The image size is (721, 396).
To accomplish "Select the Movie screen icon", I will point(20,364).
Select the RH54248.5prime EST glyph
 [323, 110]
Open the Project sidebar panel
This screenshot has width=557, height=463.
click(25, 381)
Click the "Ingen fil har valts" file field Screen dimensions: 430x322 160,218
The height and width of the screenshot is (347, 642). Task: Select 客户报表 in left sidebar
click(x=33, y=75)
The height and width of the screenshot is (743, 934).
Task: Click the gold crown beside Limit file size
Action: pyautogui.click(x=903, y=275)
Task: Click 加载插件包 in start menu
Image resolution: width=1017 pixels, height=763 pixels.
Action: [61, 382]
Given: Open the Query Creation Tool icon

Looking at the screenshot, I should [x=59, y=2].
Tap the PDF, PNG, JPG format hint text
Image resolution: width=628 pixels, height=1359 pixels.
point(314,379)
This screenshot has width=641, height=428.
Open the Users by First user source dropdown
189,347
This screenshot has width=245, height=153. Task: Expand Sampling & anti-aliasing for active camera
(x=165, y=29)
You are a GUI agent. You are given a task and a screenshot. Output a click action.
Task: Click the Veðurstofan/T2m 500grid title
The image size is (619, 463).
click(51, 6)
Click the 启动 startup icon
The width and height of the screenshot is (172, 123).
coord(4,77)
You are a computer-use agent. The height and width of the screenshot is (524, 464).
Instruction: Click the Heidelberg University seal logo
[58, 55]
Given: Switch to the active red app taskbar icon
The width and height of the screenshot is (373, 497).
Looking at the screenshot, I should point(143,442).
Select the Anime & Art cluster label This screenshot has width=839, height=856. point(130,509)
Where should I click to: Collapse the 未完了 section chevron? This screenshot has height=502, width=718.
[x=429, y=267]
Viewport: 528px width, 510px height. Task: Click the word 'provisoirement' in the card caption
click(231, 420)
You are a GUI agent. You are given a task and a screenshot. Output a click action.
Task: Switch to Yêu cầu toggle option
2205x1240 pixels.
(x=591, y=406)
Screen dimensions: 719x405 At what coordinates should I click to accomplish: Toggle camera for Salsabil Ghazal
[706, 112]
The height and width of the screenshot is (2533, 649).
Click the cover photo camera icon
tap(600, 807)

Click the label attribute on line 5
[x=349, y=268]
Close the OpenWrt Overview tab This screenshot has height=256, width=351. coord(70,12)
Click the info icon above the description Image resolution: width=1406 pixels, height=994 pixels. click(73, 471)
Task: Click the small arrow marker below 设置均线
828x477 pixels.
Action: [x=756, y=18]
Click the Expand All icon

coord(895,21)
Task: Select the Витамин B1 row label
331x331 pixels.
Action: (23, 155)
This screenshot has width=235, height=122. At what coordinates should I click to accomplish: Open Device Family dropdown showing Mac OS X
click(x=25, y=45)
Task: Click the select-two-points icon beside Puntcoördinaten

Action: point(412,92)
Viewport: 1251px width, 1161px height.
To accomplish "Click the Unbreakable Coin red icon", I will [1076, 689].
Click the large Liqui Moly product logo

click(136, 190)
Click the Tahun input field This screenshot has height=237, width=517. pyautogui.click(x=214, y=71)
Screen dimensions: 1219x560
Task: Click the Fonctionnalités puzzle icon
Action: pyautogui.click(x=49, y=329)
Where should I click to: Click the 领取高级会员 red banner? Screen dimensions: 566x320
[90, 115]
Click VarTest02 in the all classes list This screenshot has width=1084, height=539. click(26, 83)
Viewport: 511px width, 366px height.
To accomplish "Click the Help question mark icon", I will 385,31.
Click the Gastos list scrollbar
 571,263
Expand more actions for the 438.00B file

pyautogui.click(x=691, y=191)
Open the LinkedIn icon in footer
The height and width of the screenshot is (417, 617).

• • •

PROMPT: Read through the entries and count the lines where "Switch" appears; respond with the number only.

EXERCISE ANSWER: 2